Scientists from Google Research have published a paper on GameNGen, an AI-based game engine that generates original Doom gameplay on a neural network. Scientists Dani Valevski, Yaniv Leviathan, Moab Arar, and Shlomi Fruchter designed GameNGen to use Stable Diffusion to process previous frames and current input from the player to generate new frames into the world with incredible visual fidelity and consistency.
Generating a complete game engine with consistent logic using AI is a unique achievement. GameNGen's Doom plays like a real video game, with turning, strafing, firing weapons, and precise damage from enemies and environmental hazards. As you explore, real levels are built around you in real time. Even your pistol's ammo count is recorded with near-precise accuracy. Research shows that the game runs at 20 FPS and is hard to distinguish from real Doom gameplay in short clips.
To get all the training data GameNGento needed to accurately model Doom levels, the Google team trained an agent AI to play Doom at every difficulty level, simulating a range of player skill levels. Actions like collecting power-ups and completing levels were rewarded, while player damage and death were penalized. They created an agent capable of playing Doom, providing the GameNGen model with hundreds of hours of visual training data to reference and recreate.
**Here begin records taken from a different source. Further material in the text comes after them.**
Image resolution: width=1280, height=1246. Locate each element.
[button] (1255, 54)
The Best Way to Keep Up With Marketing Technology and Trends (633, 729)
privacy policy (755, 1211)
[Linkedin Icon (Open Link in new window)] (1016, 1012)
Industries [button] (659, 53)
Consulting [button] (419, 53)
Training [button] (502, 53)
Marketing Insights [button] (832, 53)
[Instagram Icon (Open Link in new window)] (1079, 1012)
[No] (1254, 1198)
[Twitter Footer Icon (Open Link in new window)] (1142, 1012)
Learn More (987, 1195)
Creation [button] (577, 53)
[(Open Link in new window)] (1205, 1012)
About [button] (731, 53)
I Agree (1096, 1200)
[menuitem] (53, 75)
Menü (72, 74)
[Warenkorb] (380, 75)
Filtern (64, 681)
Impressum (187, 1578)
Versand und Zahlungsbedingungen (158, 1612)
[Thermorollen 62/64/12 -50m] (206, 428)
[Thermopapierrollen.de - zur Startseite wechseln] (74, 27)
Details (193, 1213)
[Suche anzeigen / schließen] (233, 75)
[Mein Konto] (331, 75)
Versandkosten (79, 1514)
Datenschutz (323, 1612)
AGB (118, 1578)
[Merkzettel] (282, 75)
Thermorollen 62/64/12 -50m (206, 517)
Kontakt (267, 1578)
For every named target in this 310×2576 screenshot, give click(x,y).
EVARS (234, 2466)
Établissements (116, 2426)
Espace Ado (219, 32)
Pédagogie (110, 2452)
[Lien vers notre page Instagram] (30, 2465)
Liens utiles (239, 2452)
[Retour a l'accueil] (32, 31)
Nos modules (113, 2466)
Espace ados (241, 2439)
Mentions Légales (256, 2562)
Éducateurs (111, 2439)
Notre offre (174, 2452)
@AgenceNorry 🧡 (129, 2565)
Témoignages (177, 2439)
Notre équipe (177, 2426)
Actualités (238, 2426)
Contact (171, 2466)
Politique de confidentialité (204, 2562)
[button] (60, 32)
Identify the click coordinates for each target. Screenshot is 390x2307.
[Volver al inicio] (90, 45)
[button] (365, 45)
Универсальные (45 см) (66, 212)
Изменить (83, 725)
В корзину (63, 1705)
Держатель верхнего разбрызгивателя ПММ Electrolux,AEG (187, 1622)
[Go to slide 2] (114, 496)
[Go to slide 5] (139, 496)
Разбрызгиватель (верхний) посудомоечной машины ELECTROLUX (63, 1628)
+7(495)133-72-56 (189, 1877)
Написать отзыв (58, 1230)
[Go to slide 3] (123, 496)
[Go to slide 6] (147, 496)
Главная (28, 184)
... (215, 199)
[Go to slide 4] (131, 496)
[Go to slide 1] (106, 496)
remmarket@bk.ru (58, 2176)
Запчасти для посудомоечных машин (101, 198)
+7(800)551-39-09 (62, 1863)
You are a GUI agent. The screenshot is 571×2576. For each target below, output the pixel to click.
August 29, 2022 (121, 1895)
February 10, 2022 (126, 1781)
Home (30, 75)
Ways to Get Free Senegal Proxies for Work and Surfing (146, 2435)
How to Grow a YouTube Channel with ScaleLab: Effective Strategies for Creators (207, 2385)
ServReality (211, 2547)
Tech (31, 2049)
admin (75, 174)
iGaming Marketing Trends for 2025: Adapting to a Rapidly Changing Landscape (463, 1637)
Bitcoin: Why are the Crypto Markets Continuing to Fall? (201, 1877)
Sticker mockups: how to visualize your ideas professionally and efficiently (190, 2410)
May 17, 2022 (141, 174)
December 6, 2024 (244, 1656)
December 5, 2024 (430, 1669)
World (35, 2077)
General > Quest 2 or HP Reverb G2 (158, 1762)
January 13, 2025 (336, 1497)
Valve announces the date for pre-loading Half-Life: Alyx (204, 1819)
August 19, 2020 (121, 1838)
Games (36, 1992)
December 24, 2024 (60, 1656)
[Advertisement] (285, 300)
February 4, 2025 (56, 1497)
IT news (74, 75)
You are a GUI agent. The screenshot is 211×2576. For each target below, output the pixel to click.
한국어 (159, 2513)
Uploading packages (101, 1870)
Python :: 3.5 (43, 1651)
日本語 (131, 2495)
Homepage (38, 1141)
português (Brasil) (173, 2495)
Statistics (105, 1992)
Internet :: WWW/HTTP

A key innovation in this work is how the scientists maintained cohesion between frames over long periods of time while using Stable Diffusion. Stable Diffusion is a ubiquitous generative AI model that generates images from images or text prompts, and has been used in animation projects since its release in 2022.
The two major weaknesses of Stable Diffusion in animation are a lack of frame-to-frame consistency and an eventual degradation of visual fidelity over time. As seen in Corridor's Anime Rock Paper Scissors short film, Stable Diffusion can create convincing still images, but it introduces a flickering effect when the model outputs successive frames (note how a shadow appears to jump across the actor's face with each frame).
Flickering can be fixed by feeding the output into Stable Diffusion and training it with the images it creates, which will ensure that the frames match up with each other, however after a few hundred frames the image generation becomes less accurate and resembles copying a copy too many times.
Google Research solved this problem by training new frames on a longer series of user input and previous frames rather than a single prompt image, and corrupting these context frames with Gaussian noise. Now, a separate but connected neural network corrects the context frames, resulting in images that are constantly self-correcting and a high level of visual stability that is maintained over time.
A pair of time-lapse photos of GameNGen generating Doom without (top) and with (bottom) Gaussian noise and correcting its own reference frame. (Images by Dani Valevski et al.)
The GameNGen examples we've seen so far are certainly not perfect. Specks and blurry objects appear randomly on the screen. Dead enemies turn into blurry blobs after death. Doomguy on the HUD is constantly moving his eyebrows up and down, like The Rock on Monday Night Raw. And, of course, the generated levels are inconsistent at best. The YouTube video embedded above ends with Doomguy suddenly stopping taking damage at 4% and then spinning 360 degrees in the poison pit, completely changing his positioning.
While the result isn't a winning video game, GameNGen does produce a neat imitation of the Doom we all love. Somewhere between a tech demo and a thought experiment for the future of AI, Google's GameNGen will be an important part of future AI game development if the field continues. Combined with Caltech's research using Minecraft to teach AI models to generate maps consistently, AI-based video game engines may be coming to a computer near you sooner than we thought.